We’re determined to see water as unspecial, even if it’s been carefully protected and sourced for generations the same way wine, caviar, or coffee is. The world of fine water is an interesting case study in the way that a food item gains value: so much of that value is based on presentation and narrative—fancy-looking bottles or an interesting story behind a label can drive up its price. And it holds an interesting tension: because it’s common, oftentimes cheap, and for the most part widely available, scrutinizing it as a luxury seems reserved for the ultra elite, or at least the fairly comfortable. You’ve got to have enough boxes in your life checked if you’re spending this much time thinking about your water. (When I emailed water sommeliers asking how much their income was, they didn’t give me exact figures, though Mascha said he was glad he “had some technology companies/equity in the ’90s” to support his work. Barrak-Barber told me she doesn’t know of any certified water sommeliers who make a full-time living from the practice.)
“Are you having as much fun as I am?” Ungar asked me excitedly during my water tasting. “Ask me whatever you want,” Barrak-Barber gushed, mid-interview. “I’m just happy to have somebody that wants to listen!” I could feel myself getting sucked into their enthusiasm vortexes. Their excitement was infectious, and each interview left me knee-deep in new information.

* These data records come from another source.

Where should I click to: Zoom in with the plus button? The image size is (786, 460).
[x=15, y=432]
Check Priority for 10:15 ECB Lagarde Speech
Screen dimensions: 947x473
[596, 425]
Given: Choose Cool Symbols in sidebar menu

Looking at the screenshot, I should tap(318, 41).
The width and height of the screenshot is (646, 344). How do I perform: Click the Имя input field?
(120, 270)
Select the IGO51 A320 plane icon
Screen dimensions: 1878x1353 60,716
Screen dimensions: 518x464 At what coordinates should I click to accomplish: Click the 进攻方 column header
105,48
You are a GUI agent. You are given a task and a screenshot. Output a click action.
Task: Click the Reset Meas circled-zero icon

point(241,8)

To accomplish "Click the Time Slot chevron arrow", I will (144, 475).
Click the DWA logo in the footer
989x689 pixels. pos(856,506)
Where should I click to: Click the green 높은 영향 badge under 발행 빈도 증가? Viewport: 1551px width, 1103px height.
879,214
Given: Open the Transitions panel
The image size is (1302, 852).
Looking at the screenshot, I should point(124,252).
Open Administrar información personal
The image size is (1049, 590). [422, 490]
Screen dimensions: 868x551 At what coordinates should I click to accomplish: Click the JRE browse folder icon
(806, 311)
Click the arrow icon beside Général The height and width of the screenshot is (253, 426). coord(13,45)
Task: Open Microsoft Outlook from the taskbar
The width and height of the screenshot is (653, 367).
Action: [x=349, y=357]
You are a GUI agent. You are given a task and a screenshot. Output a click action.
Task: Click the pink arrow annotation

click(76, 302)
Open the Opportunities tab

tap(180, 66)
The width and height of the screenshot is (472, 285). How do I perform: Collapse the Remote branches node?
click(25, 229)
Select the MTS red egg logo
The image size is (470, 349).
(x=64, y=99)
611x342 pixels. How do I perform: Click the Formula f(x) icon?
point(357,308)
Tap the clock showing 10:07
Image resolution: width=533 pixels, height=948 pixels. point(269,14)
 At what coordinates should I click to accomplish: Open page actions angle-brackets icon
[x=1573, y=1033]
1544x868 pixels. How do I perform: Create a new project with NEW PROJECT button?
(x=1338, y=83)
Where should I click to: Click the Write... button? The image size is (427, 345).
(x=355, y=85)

Fine waters are made exceptional in the same way everything else is: a community of people find themselves captivated by it, and absolutely nerd out together. Just as a wine-obsessive will regale you with trivia about Rioja’s rainfall year by year, water enthusiasts will happily chat about the way magnesium sits on the tongue for hours. The three weeks I spent immersed in fine waters were a gentle reminder that everything deserves attention—everything deserves care. And care doesn’t have to mean buying an expensive, imported bottle of water. It means taking a sip of any water and bringing all of your focus into that moment, imbuing it with meaning that it doesn’t typically get. It means spending ten minutes discussing the miraculously refreshing power of tiny bubbles each time your boyfriend opens a new bottle of Gerolsteiner. It’s all ordinary. And it’s all special. Even, it seems, water.